You must understand that the world, the status quo, will change and many if not most of these changes will destroy much of the money you used to make. In order to survive, you can’t pretend that the status quo isn’t changing. You can’t pretend that globalization, recessions, bubbles, technology, etc. don’t exist because they do. I have repeated this throughout this book, but it bears repeating. You must adapt your strategy to the reality that exists or that you can actually change. Yes, sometimes the reality is that you are going to earn less money in a specific industry or with a specific niche than you used to which is why you must also be able to find new sources of revenue.

Think, for example, about Apple, a computer company which now earns billions of dollars on music, or Disney, a movie company who now earns more on theme parks than they do on their movies which has allowed it to survive while most entertainment companies have been bought out by someone else.


Ambiguity Effect
When people avoid doing something new or something because they feel they don’t have all the information for it, they have fallen victim to this bias.
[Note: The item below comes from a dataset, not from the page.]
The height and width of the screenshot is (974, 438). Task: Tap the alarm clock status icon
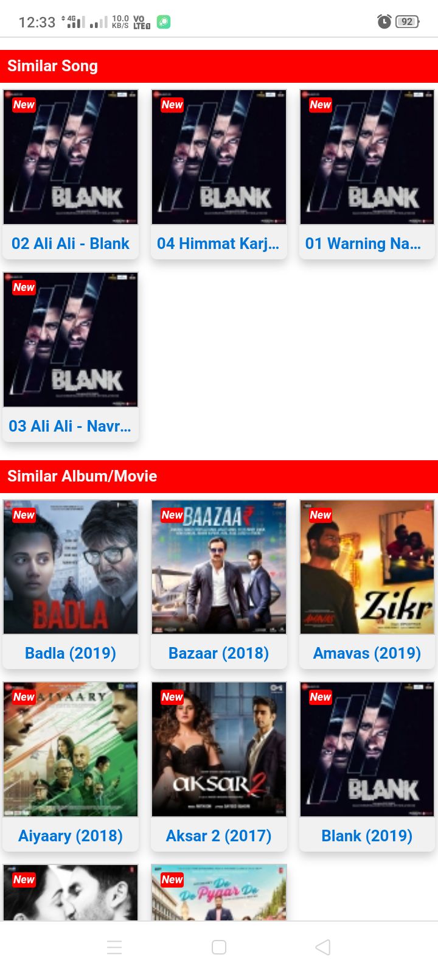coord(384,21)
It’s important to remember that there is no such thing as perfect information, and you have to do something different from what’s being done in order to pull ahead of your competitors.

An example of this is the reason companies were slow to begin running Internet marketing campaigns. Indeed, most companies have only recently jumped in even though the cost of search ads, for example, has more than tripled. Any business which had tried this method of marketing sooner was more successful.


Ostrich Effect
I have noticed that almost all the businesses which started to slide into the red would tend to ignore what was happening and continue to pretend that they didn’t need to immediately implement some form of emergency strategy to deal with the problem until it was too late. This is why so many music retailers and book retailers seemed to ignore the impact that the Internet would have on their strategies until it was too late. It is also why so many businesses ignored the impact the recession was having on their strategy until it was too late. You cannot hide from a negative situation, nor can you assume that a negative situation will simply turn itself around. You need to be adaptable, to be able to change your structure in order to remain in business.


Disregard of Regression Toward the Mean
We tend to believe that whatever situation is occurring is likely to continue to occur no matter what is statistically likely. This is why we presume that we should continue to gamble during a winning streak, for example, even though we eventually have to lose and our chances of winning are the same regardless. This is also why people continued to think that the housing market would continue to increase in value forever even though most industries will eventually have to level off or decrease in value. Never assume that growth or other impressive events will simply continue on. You must plan to find ways to replace existing growth or deal with problems that arise because they will eventually happen.